Cristian Marin
Cristian Marin

Reputation: 101

/// <reference types= "cypress" /> not enabling intellisense in VS code

I'm having a problem trying to get code completion for Cypress while I'm using JS. I've tried following every bit of documentation I could found, but I don't find these comprehensive enough.

Upvotes: 10

Views: 24687

Answers (5)

Diogo
Diogo

Reputation: 1

Hi I was able to set it on vs code by simple adding /// I've written it previously with C from Cyberpress in lower case, after adding the C in upper case it solved my problem

Upvotes: 0

Shafiq Jetha
Shafiq Jetha

Reputation: 1564

I just added

  "compilerOptions": {
    "types": ["cypress"]
  }

to the object in the tsconfig.json file that was in the root cypress directory. I then chose "Restart TS Server" from the Command Palette and that sorted things out for me.

Upvotes: 3

karfus
karfus

Reputation: 939

None of these worked for me, what finally gave me Intellisense was adding a tsconfig.json file to the Cypress folder, as per the Cypress docs:

{
  "compilerOptions": {
    "allowJs": true,
    "baseUrl": "../node_modules",
    "types": ["cypress"]
  },
  "include": ["**/*.*"]
}

Upvotes: 6

kuceb
kuceb

Reputation: 18043

This is because you installed Cypress via the .exe, which is not the recommended way of installing Cypress.

Cypress type definitions are only installed when you install cypress via npm

For VSCode to find the type definitions, you should install cypress as a dev dependency to your project (preferred form of installation according to the docs):

npm i -D cypress

Upvotes: 2

Sergeon
Sergeon

Reputation: 6788

How I get Cypress typings to work in vscode

I had problems getting Cypress intellisense to work too. My way to get intellisense is convoluted and probably wrong, but I didn't get it to work in any other way.
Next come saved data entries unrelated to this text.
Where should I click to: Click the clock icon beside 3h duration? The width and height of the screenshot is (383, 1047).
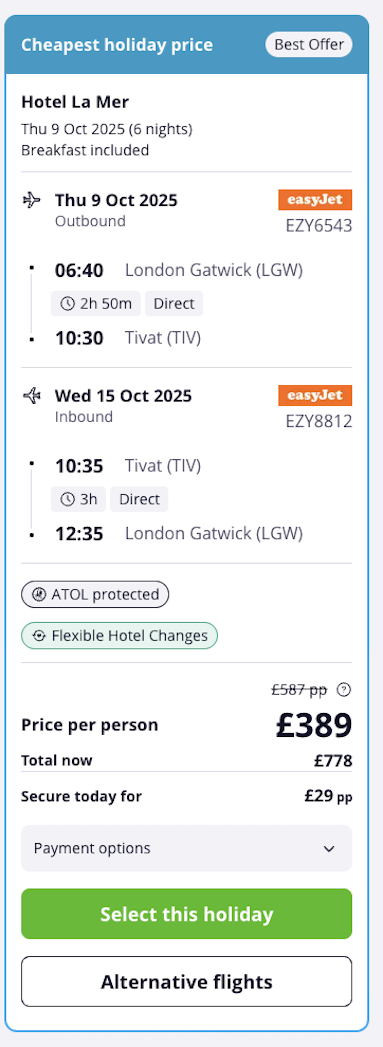pos(67,499)
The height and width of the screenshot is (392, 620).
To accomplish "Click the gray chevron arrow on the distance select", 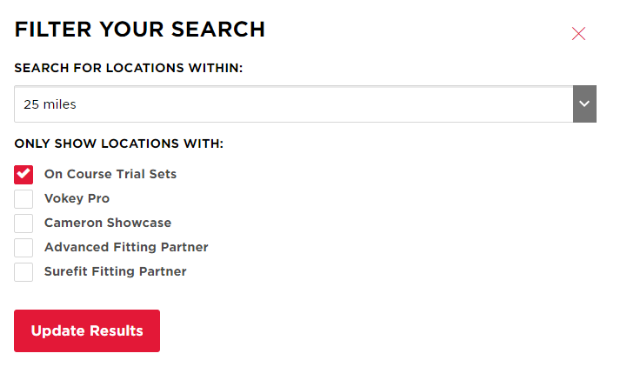I will 584,104.
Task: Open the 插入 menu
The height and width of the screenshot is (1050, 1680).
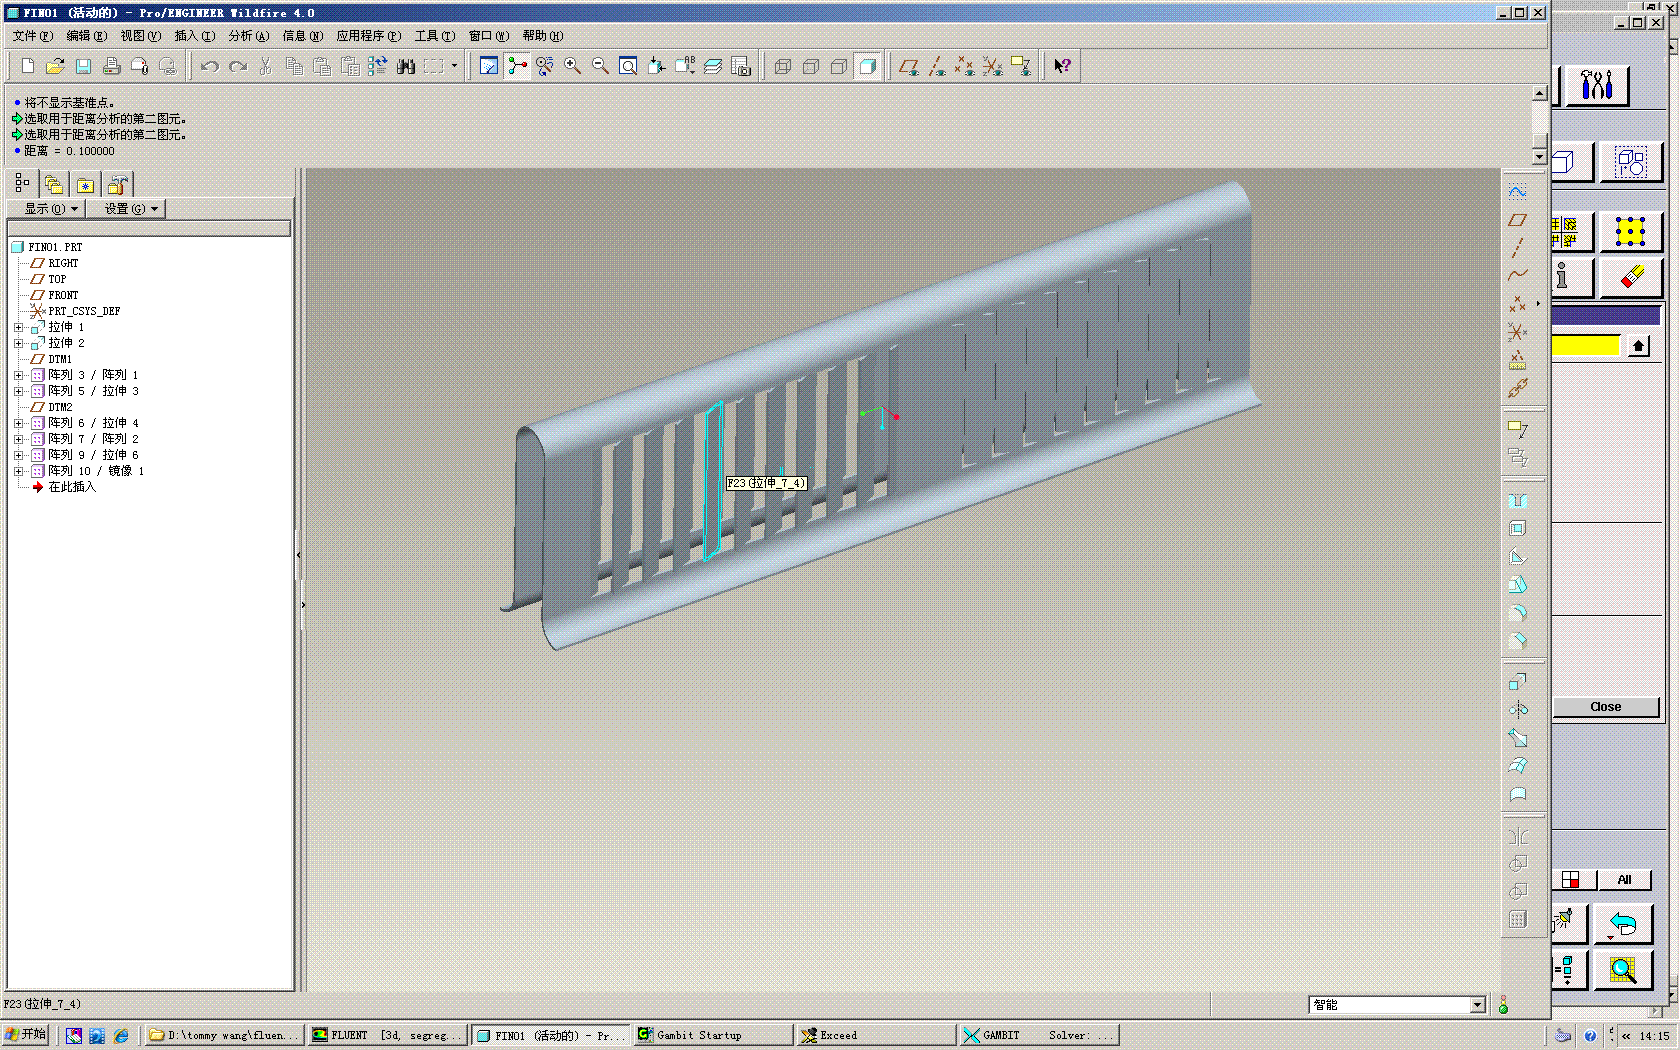Action: [x=194, y=36]
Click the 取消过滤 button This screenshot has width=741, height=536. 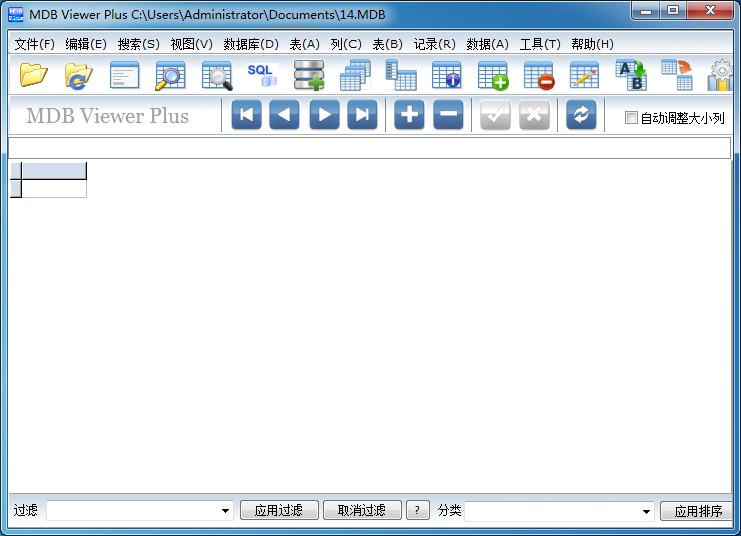(x=361, y=511)
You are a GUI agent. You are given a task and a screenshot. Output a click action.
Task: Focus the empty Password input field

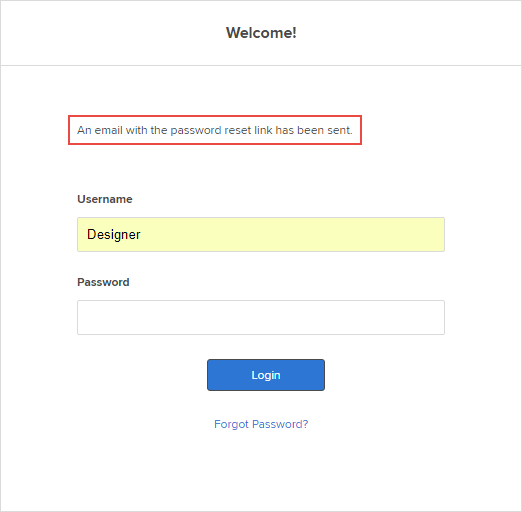click(x=261, y=317)
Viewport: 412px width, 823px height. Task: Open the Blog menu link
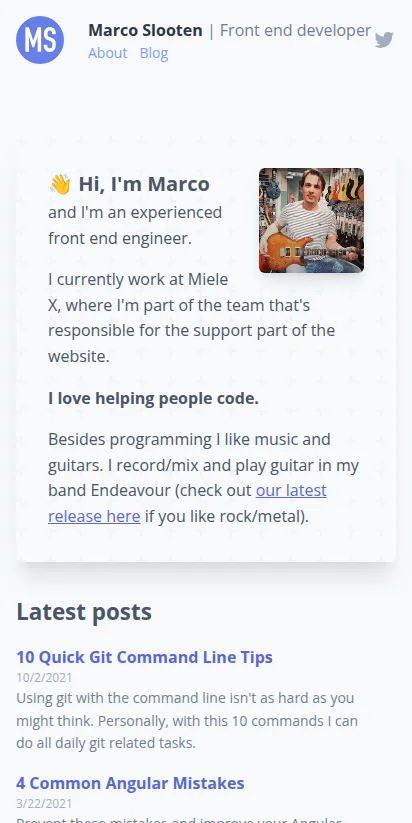[x=154, y=53]
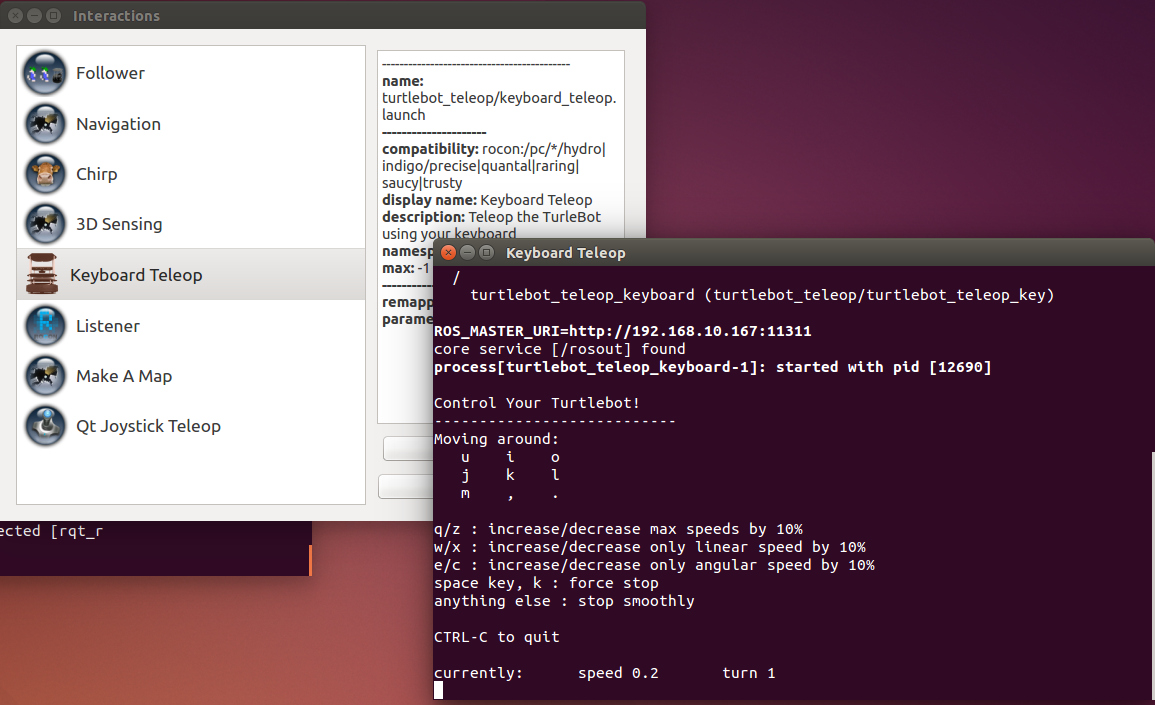Click the Keyboard Teleop robot icon

point(42,275)
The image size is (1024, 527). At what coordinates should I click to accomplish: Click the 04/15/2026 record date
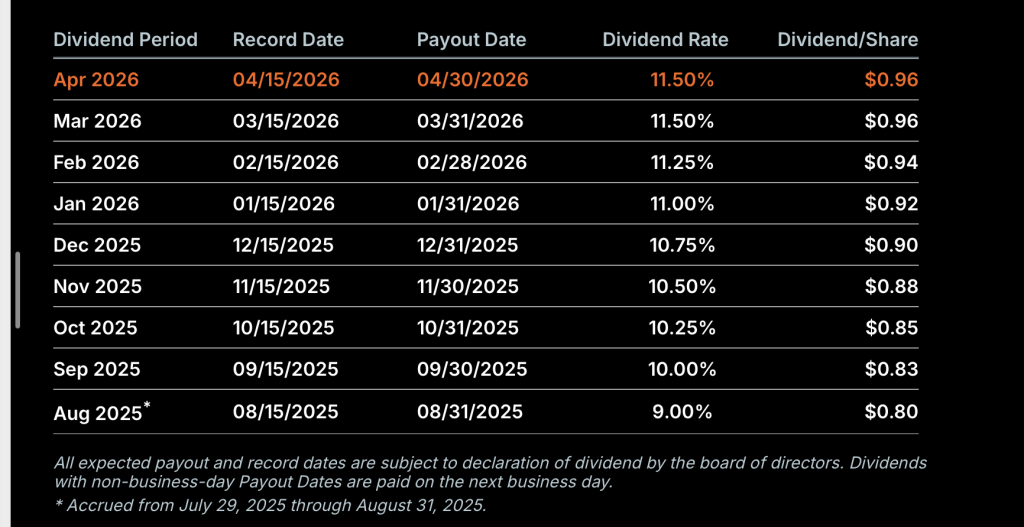[x=286, y=80]
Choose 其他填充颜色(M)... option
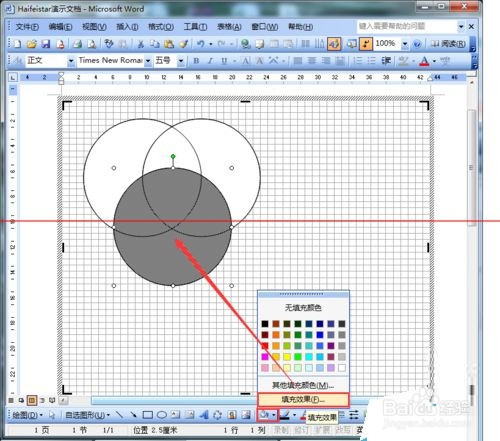Image resolution: width=500 pixels, height=441 pixels. (303, 385)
  1. add a cypress.d.ts file in the root of my project with the following types syntax. This declare the cy type, so you get autocompletion for most Cypress stuff:
declare var Cypress: any;

interface CypressElement {
  type(value: string, options?: any): CypressElement,
  clear(options?: {force: boolean}): CypressElement,
  click(options?: {force: boolean}): CypressElement,
  should(...args: any): CypressElement,
  selectValue(option: number, optionsClass: string):CypressElement,
  fillInput(value: string):CypressElement,
  eq(index: number): CypressElement,
  contains(value: any): CypressElement,
  within(...args: any): any,
  trigger(...args: any): any;
  first(): CypressElement;
}

declare var cy: {
  get(select: any): CypressElement;
  window(): Promise<any>;
  visit(path: any): void;
  request(options: any): Promise<any>;
  wait(time: string | number): any;
  server(): any;
  route(...options: any): any;
  log(...messages: string[]): any;
  contains(selector: string, value: any): any;
  stub(...args: any): any;
  on(event: string, callback: any): any;
  url(): CypressElement;
};

(Declare Cypress typings manually this way seems alien at best. However, trying to use the native ones generated a lot of problems)

  1. Reference that file in the tsconf.json compiler options via:

    "typeRoots": ["cypress.d.ts"],

This just enables intellisense to Cypress, even if the cypress code is written in javaScript, since vscode relies a lot in typescript for its intellisense engine.

Since you're not using typeScript I guess, you may need to add a very simple tsconfig file at the root (so your editor can read its configuration), something like:

{
    "compilerOptions": {
        "typeRoots": ["cypress.d.ts"],
        "target": "es5",
        "module": "commonjs",
        "lib": [
            "es6"
        ],
        "declaration": true,
        "removeComments": false,
        "stripInternal": true,
        // since 2.3
        // "strict": true,
        "alwaysStrict": true,
        "noImplicitAny": true,
        "noImplicitThis": true,
        "strictNullChecks": true
    },
    "files": [
        "./index.ts"
    ]
}

Maybe you can instruct your editor to load cypress.d.ts as typeRoots, I don't know.

After this, you should have intellisense for your cy variable and for the objets that comes from cy.get() (which above are called CypressElement in that types definition).

One big caveat about this, is that whenever you use a new Cypress feature, you need to manually add its type to cypress.d.ts to get the intellisense.